One of my fundamental beliefs about human nature and the genders is that women, in the right circumstances, can be just as brutal and vicious in power as men can be.
The way politics has been structured, they have merely been denied the opportunity. Women have, as a rule, been completely excluded from meaningful power, and this has only changed slowly and gradually. However there have been instances of women exercising an autocratic power and showing that they are, in actual fact, just as capable of running the institutions of state thus as men.

The most famous examples are of course Maria Theresa and the Russian Tsarinas Elizabeth and Catherine the Great. These three women, in fact, could be argued to have prolonged the Ancien Regime and even consolidated it relative to its then-challenges. Yet these three women are almost never mentioned as models for feminists in any sense, or even as examples of women who successfully bucked and took over the system, even when their actual real-world careers would make damn good films if anyone ever bothered to actually make them. These women were master-autocrats, and they rivaled anything done by the Sun King, to the point that they actually in the case of Maria Theresa provided one of the only instances where a particular dynasty won any wars at all and under Catherine the golden age of a society that rather lacked them. And of course in the repression sweepstakes Catherine I invented the Potemkin Village later updated by the Soviets for gullible Westerners, while Catherine repressed the Pugachev Rebellion with cruelty that rivaled anything done by any of the Tsars or the Soviet dictators, for that matter.

If I were to be uncharitable, I would in fact state that a lot of the later institutions of the police state in Russia can be seen most clearly in the reign of Catherine.
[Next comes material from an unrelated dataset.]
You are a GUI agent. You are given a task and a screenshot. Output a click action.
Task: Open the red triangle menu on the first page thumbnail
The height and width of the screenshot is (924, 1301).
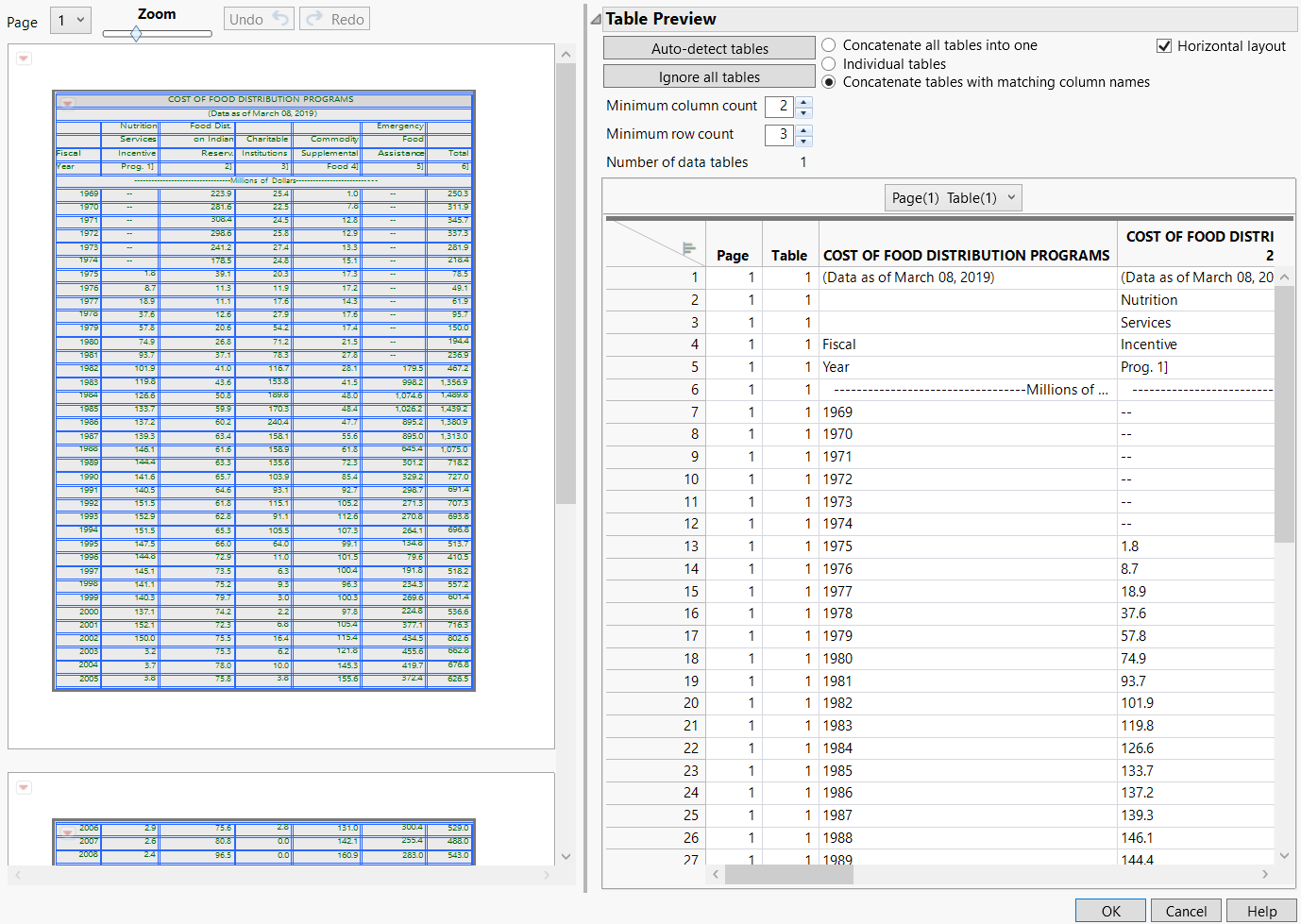pyautogui.click(x=24, y=58)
Starting with the tendency to a sequence of aggressive wars of annexation, wholesale slaughter as a means of repression, and cronyism in high office. Add in military parade fever, reliance on agencies of repression to strengthen rule at home, and cynical embrace of fads in so-called "civilized" society to sucker the gullible and you've pretty much got it in embryo before it's even, theoretically, supposed to exist. Add in finally the whole "power gained by coup d'etat" and she's one of the first classical rulers of a police state ala Francia, Solano Lopez, Porofirio Diaz, Jiang Jieshi, and so on.

In more modern times there is of course Indira Gandhi, whose role as dictator was one of her more famous legacies. Gandhi's brutality is what rather strongly contributed to her assassination, while Benazir Bhutto had more than hint of the dictator about herself as well. Ghandi and Bhutto to me illustrate the point that as women gain more of a role in politics, including in regions like the Middle East where democracy is on.....tenuous....at best grounds to spread that women might well start having the opportunity to do things like how men have tended to be the ones to do them. So, the first point is that if women's political involvement and feminism succeeds there will be more Indira Ghandis in the future.

The second is the curious to me exception in feminism where in talking about powerful women one sees a conspicuous absence of those figures of the Ancien Regime. It would seem to me in particular that Catherine the Great would deserve an entry, if for nothing else Magnificent Bastardy and being a Liberated Woman in an un-liberated time. So why is it that feminism at least as far as I've read about it, tends to neglect those women in general, given how few powerful women actually get any mention at all? It would seem to me those women would offer an interesting look, if in nothing else, at how women's roles in politics have shifted from the age of Theresa and Catherine to the age of Thatcher and Asma Al-Assad.